Morrison differs from a lot of footballers who managed to carve a career from football after coming from a tough neighbourhood; despite being labelled ‘another product of the Manchester United youth academy’, he isn’t. Products of the Manchester United academy (and many others) are moulded in to professional footballers when it comes to attitude and lifestyle. They keep their head down, focus on football as much as they can and do not rock the boat as they know they dream can be taken away and then what? Generally players follow the path of a good professional, but like the naughty kid at school, Morrison did not comply to United’s guidelines on life.
The reason why Manchester United and Morrison didn’t work was because they couldn’t get through to him. Every senior person at the club from Fergie to Rio to David Gill tried to talk some sense in to Morrison about his off field lifestyle and conduct, but couldn’t breach his single-minded defences.

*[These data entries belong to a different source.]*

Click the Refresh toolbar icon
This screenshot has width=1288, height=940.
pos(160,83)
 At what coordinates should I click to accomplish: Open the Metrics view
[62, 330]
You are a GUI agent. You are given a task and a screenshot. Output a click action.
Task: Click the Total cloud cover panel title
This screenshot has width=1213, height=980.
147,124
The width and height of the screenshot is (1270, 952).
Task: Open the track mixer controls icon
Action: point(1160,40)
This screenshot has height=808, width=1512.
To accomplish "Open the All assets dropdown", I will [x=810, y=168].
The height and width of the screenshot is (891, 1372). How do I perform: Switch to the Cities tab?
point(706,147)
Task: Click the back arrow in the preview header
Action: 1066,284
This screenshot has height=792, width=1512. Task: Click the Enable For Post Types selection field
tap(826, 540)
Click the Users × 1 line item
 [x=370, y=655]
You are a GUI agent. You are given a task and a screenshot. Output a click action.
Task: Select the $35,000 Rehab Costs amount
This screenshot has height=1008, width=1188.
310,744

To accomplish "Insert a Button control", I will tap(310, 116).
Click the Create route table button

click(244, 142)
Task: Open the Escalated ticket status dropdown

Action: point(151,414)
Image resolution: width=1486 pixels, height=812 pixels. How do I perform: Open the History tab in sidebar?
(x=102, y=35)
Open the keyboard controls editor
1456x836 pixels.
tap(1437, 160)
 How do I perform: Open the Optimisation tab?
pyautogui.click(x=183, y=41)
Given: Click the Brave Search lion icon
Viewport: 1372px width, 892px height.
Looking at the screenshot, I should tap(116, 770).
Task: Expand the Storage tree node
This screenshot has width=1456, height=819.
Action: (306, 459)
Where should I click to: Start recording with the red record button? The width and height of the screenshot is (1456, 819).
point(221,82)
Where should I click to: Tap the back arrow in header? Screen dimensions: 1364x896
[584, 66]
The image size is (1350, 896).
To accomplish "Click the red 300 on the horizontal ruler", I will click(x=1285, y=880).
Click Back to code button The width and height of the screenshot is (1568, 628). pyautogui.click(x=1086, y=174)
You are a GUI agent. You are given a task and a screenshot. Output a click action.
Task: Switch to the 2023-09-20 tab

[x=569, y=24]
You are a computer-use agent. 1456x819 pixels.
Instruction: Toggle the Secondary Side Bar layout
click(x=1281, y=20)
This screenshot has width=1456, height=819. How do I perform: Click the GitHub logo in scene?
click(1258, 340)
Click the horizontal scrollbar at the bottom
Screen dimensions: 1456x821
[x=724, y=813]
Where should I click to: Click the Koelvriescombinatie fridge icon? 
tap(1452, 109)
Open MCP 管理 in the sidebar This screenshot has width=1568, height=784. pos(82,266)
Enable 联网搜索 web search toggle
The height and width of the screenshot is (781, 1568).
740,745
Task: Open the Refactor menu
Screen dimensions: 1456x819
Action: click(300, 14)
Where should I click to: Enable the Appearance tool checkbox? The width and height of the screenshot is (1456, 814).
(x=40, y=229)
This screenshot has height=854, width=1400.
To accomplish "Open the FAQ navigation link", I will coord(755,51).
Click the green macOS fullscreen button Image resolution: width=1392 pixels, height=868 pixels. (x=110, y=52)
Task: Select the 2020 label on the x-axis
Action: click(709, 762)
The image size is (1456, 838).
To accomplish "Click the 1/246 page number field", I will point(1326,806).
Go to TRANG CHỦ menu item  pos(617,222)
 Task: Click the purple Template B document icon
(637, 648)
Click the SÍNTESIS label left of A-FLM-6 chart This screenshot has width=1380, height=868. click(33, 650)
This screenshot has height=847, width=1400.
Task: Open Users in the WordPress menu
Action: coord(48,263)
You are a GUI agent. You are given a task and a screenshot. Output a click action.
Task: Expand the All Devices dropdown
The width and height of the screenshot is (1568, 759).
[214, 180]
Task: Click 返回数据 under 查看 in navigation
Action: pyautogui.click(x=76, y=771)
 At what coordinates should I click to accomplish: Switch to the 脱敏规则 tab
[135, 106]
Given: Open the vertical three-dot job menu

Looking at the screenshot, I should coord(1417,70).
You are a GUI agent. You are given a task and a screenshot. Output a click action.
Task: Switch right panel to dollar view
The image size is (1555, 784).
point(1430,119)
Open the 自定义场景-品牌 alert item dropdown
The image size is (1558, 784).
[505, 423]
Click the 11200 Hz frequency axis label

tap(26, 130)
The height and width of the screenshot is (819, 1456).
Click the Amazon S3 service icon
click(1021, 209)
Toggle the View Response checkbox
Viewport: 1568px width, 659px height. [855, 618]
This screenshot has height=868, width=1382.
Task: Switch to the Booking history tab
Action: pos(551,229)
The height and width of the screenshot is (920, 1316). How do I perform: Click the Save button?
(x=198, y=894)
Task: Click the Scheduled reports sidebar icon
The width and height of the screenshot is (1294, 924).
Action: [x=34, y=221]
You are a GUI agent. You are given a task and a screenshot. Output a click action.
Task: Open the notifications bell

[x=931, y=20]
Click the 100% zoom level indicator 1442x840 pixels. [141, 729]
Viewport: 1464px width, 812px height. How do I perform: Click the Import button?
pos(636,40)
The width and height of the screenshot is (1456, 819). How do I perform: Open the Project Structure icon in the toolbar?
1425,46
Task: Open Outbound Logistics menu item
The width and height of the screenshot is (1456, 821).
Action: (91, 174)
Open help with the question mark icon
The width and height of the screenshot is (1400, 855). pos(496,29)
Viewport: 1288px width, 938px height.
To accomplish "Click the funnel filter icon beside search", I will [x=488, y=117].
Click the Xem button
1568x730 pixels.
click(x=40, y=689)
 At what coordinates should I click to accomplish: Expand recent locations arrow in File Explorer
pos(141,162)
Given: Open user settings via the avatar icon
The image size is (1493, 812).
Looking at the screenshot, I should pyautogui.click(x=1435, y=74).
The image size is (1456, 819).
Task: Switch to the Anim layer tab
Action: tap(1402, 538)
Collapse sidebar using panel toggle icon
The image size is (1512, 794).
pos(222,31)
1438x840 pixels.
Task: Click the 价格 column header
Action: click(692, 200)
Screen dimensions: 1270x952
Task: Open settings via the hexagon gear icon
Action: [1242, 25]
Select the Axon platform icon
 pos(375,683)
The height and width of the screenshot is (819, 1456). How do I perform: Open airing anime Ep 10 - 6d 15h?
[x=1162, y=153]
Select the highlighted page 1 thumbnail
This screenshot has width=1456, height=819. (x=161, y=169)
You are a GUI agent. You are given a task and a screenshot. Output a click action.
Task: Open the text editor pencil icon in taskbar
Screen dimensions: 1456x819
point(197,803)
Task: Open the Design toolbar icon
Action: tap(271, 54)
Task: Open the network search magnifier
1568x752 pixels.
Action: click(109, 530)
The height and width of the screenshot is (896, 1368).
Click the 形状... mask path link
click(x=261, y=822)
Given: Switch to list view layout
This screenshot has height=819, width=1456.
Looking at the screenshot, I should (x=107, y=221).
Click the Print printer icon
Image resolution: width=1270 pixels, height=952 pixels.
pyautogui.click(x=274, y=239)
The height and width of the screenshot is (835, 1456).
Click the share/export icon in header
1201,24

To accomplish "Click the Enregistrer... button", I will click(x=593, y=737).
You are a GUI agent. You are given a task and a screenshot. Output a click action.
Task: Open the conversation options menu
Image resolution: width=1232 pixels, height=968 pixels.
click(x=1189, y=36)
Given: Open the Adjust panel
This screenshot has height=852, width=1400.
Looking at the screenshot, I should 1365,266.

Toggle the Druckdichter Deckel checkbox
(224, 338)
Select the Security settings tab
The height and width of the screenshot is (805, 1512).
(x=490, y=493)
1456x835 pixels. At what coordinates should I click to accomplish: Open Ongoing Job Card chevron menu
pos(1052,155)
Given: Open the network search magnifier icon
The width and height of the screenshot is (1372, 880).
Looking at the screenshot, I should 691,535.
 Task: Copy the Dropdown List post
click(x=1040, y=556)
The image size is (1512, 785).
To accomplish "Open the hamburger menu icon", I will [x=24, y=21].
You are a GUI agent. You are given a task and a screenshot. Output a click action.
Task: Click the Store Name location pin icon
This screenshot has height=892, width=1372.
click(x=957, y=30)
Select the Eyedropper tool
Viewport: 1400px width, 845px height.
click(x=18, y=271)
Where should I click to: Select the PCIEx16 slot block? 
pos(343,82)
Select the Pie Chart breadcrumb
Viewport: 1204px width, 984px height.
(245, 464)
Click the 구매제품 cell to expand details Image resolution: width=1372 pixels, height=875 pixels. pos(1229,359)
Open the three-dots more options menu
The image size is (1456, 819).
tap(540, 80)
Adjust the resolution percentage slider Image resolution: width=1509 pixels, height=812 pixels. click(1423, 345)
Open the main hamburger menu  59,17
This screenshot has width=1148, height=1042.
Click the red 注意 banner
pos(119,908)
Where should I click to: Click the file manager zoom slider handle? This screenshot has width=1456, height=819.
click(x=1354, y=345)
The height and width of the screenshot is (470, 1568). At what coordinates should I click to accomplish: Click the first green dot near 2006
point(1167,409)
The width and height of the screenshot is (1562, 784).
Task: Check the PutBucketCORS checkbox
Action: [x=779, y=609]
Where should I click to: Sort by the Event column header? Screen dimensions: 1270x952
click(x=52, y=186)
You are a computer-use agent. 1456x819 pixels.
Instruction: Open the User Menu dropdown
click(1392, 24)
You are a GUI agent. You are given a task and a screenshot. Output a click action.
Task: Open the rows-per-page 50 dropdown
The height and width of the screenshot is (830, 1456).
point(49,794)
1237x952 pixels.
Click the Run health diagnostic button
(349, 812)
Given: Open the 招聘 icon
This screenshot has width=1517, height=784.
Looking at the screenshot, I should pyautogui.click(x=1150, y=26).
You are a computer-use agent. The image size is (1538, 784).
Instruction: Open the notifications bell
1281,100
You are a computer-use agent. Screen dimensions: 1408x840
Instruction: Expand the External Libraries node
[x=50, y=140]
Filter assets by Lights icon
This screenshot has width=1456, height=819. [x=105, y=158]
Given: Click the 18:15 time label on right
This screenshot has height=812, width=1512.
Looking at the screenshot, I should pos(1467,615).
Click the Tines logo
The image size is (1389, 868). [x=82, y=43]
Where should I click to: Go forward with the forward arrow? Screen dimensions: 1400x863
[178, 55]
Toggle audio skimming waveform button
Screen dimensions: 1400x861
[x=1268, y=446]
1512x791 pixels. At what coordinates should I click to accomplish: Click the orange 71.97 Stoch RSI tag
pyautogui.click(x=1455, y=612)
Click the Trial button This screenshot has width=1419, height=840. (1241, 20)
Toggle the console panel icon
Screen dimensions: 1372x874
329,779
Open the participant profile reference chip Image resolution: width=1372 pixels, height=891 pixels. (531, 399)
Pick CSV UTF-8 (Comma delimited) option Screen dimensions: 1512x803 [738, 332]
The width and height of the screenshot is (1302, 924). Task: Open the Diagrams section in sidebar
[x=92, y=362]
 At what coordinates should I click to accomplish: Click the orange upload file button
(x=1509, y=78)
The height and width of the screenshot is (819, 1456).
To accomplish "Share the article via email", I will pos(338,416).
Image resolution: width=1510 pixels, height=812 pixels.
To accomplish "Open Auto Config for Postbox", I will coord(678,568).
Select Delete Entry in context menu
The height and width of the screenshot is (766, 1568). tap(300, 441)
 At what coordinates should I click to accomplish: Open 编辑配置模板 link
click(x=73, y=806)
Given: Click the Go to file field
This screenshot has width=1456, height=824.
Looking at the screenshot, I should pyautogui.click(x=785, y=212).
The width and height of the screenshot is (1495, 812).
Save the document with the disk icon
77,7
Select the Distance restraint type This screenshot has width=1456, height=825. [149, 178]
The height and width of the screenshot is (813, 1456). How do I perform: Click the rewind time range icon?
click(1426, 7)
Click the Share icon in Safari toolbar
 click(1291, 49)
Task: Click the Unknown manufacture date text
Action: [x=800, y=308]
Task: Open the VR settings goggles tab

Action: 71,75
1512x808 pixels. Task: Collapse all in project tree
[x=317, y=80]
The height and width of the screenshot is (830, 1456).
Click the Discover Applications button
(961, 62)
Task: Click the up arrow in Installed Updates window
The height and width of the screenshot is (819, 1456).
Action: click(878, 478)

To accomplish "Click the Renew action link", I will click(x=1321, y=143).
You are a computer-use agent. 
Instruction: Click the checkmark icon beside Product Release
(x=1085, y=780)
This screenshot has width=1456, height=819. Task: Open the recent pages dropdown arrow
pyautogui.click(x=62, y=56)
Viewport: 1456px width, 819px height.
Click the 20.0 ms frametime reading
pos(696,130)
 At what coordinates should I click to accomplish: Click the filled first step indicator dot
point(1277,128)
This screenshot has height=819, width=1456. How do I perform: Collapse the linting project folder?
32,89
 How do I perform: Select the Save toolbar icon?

He undoubtedly has the talent, but in the eyes of United his attitude was way off and unless you can conform, then you are out. Even though Bolton came in for Morrison, West Ham presents the better option as it takes him out of Manchester and the lifestyle and culture he was accustomed to – a rude boy no longer in his manor is like Graeme Souness without a tache…tame. Sam Allardyce and West Ham know all about Morrison’s baggage and will give him all the tools he needs to lay the past to rest and move forward with his life and football career.
Morrison does have a temper and gets in trouble, maybe he likes the buzz, but does he really need all that aggro? If Morrison can find that buzz playing for West Ham’s XI, he can start to progress (he maybe talked about like Rooney, but is miles behind), so when he reaches his mid-30’s he can look back and have no regrets when it comes to football. Ravel Morrison not only has a fresh start and a chance to fulfil his footballing potential, he now has a chance to positively affect the lives of others as he is one of the first ‘celebrities’ that understands first hand the real problems of today’s society. Morrison has not chosen to be a role model, but he is in the public eye and doesn’t have a lot of choice.
Look around at what is going on in society today, people need hope and Morrison has a real opportunity to show that there is another way to act as a human being in a wider society and succeed in life, despite your environment putting up barriers. Morrison must firstly make the right life and career choices, just by doing so he is potentially inspiring others. It will be interesting to see if Morrison can make a full transition to become a well-rounded person and man because it could be special for both football and society. Will Morrison be a saviour to football and young people? Only time will tell, but it would be an impressive turnaround if he did.